Mein Schreiben. Täglich.

Teilen Sie mit mir unbeschwerte und schwere Gedanken in Prosa oder Lyrik und versuchen Sie, Grau in Blau zu verwandeln - unter welchem Himmel auch immer.

Mir fällt das oft selbst schwer genug...


Achterbahn im Pflegeheim

∞  10 Dezember 2013, 20:11

Ich bin komplett leer. Die Tage sind reinste Wundertüten. Wir wissen nie, was wir antreffen werden. So kommen wir heute vom Besuch im verlassenen Haus, bei dem wir feststellen, dass umsichtig notwendige Wintervorarbeiten, die sonst immer geleistet wurden, einfach nicht mehr erinnert worden sein dürften, fahren in die Pflegeeinrichtung, um dort zu erfahren, dass Schwiegerpaps vor wenigen Stunden nach Hause gehen wollte und man ihn am Ausgang noch abfing. Das klang nicht gut. Das klang nach grossen schweren Desorientierungen, die eventuell in störrische Verweigerung aller Hilfe übergegangen war. Dann sehen wir die Musikgruppe mit Gitarre, und mittendrin: Schwiegerpaps????

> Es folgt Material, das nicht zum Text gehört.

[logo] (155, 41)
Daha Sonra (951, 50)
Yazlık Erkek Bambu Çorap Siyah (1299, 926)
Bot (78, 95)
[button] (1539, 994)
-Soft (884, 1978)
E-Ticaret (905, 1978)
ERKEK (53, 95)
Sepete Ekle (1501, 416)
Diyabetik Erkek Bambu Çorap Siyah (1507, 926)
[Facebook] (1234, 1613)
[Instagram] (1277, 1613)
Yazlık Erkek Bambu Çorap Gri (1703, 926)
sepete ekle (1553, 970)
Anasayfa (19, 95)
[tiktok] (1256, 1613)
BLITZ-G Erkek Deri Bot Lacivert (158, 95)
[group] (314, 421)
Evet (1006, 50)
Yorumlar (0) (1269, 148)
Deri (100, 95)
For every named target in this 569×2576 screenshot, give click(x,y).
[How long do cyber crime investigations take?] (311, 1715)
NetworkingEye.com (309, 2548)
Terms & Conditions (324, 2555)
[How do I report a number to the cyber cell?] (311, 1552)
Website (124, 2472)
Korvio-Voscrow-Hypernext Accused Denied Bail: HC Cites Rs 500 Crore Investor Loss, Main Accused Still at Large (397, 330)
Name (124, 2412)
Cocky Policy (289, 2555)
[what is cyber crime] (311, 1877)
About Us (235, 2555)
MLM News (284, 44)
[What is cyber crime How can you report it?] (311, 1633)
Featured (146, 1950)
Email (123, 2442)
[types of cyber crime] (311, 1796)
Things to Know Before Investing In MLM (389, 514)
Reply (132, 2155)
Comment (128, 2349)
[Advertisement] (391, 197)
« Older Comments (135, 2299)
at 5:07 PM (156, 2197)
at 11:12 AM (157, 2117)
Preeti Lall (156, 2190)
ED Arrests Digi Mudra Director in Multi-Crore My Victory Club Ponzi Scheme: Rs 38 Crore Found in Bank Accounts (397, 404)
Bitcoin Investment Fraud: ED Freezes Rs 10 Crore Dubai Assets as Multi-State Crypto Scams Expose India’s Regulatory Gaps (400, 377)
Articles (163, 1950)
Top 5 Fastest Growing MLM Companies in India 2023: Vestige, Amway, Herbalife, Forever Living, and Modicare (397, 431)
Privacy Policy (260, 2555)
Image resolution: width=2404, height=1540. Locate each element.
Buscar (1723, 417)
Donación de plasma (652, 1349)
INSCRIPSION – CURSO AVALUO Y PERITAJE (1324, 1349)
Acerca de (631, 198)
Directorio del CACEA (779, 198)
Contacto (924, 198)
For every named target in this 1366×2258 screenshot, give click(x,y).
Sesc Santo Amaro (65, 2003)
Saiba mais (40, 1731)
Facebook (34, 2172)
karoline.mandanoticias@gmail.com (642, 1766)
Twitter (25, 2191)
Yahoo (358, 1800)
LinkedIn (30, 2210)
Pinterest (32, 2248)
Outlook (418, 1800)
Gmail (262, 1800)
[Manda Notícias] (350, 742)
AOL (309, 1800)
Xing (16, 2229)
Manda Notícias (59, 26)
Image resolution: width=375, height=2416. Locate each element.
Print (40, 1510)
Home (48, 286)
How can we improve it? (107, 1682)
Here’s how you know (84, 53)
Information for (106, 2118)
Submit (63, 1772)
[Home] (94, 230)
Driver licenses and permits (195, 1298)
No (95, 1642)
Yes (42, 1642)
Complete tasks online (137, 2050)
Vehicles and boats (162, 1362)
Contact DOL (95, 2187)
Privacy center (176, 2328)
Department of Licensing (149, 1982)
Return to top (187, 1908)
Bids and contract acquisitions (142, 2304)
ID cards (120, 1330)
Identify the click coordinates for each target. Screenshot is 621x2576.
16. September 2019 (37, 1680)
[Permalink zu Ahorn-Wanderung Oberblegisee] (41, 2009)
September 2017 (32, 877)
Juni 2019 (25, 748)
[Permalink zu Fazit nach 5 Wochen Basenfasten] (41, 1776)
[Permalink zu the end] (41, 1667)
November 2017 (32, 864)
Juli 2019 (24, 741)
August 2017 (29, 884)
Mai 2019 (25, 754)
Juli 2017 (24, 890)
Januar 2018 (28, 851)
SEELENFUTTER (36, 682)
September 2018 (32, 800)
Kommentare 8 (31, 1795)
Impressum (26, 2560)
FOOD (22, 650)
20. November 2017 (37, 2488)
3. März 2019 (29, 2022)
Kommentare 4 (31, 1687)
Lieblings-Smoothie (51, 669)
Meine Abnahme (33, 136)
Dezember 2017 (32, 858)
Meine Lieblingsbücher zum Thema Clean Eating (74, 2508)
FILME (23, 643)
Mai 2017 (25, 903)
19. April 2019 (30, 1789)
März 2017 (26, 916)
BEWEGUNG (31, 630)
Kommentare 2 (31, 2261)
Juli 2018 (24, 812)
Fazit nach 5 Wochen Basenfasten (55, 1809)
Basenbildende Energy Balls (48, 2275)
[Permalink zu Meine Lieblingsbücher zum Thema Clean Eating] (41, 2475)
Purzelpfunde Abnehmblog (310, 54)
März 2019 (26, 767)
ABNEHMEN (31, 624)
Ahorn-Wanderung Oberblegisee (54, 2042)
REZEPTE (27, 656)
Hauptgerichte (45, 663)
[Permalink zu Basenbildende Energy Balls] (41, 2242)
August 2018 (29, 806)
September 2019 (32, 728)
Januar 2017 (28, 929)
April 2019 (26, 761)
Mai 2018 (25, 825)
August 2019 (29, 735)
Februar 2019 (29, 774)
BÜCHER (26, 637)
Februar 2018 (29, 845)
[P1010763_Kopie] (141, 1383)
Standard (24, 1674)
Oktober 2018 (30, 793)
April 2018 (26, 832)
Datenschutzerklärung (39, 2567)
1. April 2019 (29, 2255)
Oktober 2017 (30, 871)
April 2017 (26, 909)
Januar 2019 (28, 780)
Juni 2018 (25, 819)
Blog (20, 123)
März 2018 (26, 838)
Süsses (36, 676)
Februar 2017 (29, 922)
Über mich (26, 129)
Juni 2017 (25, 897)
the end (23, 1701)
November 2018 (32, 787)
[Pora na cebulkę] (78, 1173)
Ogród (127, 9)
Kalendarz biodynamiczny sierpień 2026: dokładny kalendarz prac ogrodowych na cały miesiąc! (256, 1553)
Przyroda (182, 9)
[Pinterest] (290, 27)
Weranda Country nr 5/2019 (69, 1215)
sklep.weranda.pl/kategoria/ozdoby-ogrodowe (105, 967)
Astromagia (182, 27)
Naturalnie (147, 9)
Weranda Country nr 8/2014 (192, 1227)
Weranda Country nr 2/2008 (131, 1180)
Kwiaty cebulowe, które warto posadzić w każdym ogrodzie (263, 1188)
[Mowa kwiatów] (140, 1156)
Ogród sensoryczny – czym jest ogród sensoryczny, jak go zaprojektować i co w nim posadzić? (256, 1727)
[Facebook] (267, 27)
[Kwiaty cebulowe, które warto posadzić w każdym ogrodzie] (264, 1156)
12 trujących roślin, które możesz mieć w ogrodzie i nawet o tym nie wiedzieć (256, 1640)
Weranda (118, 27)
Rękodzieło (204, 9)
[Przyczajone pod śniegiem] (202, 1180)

Es stellt sich heraus, dass er tatsächlich Richtung Ausgang marschierte, oder besser schlich, mit tatterig leisem Schritt, und er dann vom Stationspfleger angesprochen wurde. Ja, er müsse heim, Geld holen. Der Fachmann sagt nicht einfach nein, stellt sich nicht in den Weg, sondern er meint, es wäre draussen wohl ohne Jacke zu kalt und doch viel besser, wenn eine Schwester mitkäme?
Der Pfleger zeigt ihm den Weg zurück zur Station und bittet ihn, da zu warten, bis die Schwester kommt. Und so landete mein Schwiegerpaps samt Angetrauter in der Musikgruppe. Mein Schwiegerpaps. Der ist ja noch unmusikalischer als ich!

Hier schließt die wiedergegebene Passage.